Answer
$a) 3.18\times 10^{-18} Joule $ ; UV Region
$b) 7.82\times 10^{-20} Joule $ ; IR Region
$c) 3.60 \times 10^{-21} Joule $; IR Region
Work Step by Step
Energy of a Photon, $E = h\nu$
where $h = Planck Constant = 6.626 \times 10^{-34} Joule-sec$
& $\nu = frequency$
a) Here, $\nu = 4.80 \times 10^{15} S^{-1} $
Hence, $E = 6.626\times 10^{-34}\times 4.80 \times 10^{15} Joule = 3.18 \times 10^{-18} $Joule per photon
Also, frequency $\nu = \frac{c}{\lambda} $
where c = speed of light in vacuum = $3 \times 10^{8} m/s$
and $\lambda $ = wavelength of the radiation
Hence, $\lambda = \frac{c}{\nu}$
Here, $\lambda = \frac{3\times 10^{8}}{4.80\times 10^{15}}$ = $6.25\times 10^{-8} m$ = 62.5 nm . This wavelength of radiation lies in the UV region.
b) $\nu = 1.18 \times 10^{14} s^{-1}$
$\therefore E = 6.626\times 10^{-34}\times 1.18 \times 10^{14} = 7.82 \times 10^{-20} Joule $
and $\lambda = \frac{3\times 10^{8}}{1.18\times 10^{14}} = 2.54 \times 10^{-6}m = 2.54 \mu m$. This wavelength of radiation lies in IR region.

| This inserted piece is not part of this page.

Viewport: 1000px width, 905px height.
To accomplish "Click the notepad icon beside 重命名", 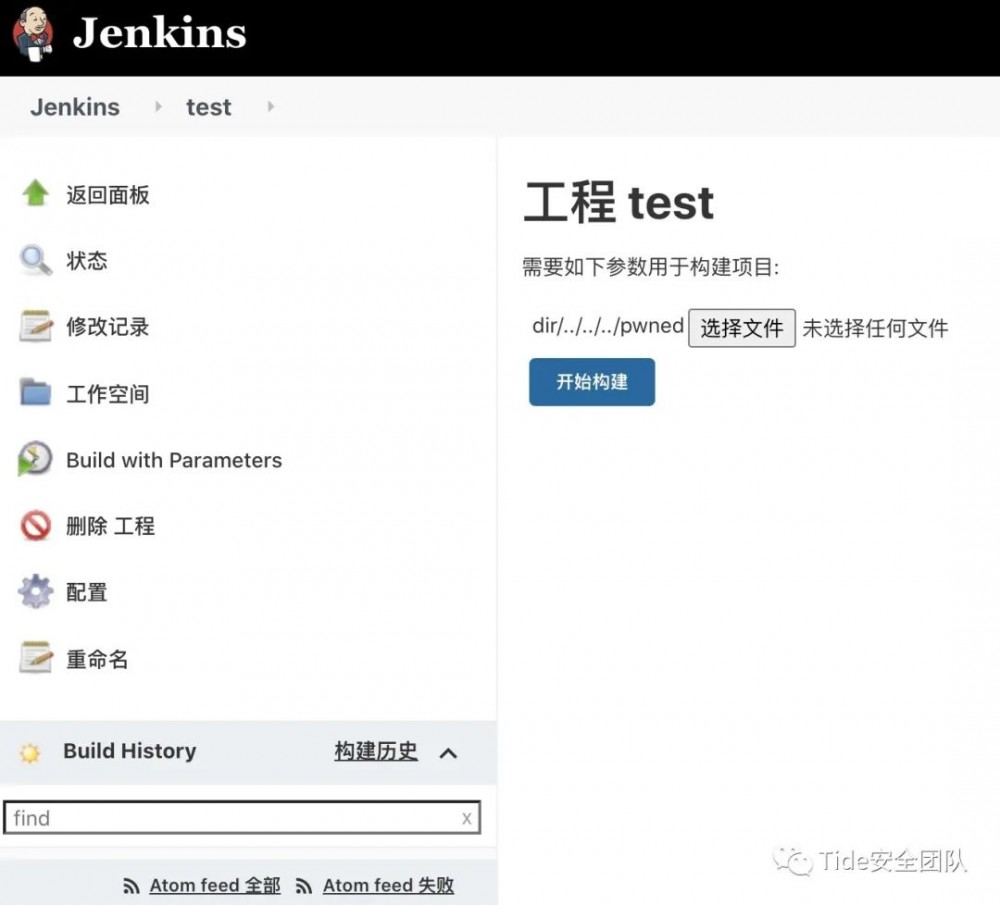I will point(34,657).
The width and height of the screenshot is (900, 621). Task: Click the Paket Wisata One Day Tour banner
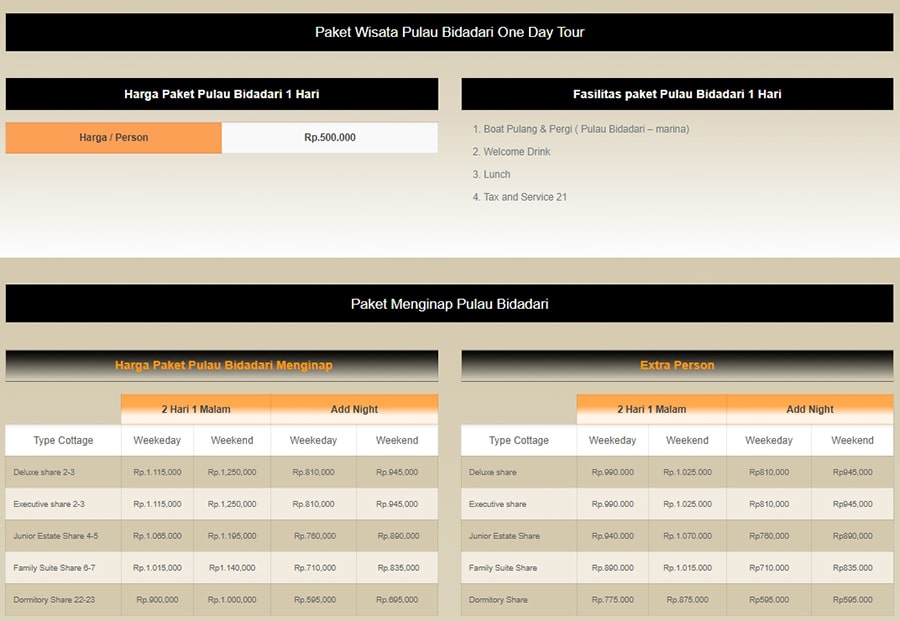[449, 32]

c) b) $\nu = 5.44 \times 10^{12} s^{-1}$
$\therefore E = 6.626\times 10^{-34}\times 5.44 \times 10^{12} Joule = 3.6 \times 10^{-21} J$
and $\lambda = \frac{3\times 10^{8}}{5.44\times 10^{12}} = 5.51 \times 10^{-5}m = 55.1 \mu m$. This wavelength of radiation also lies in IR region.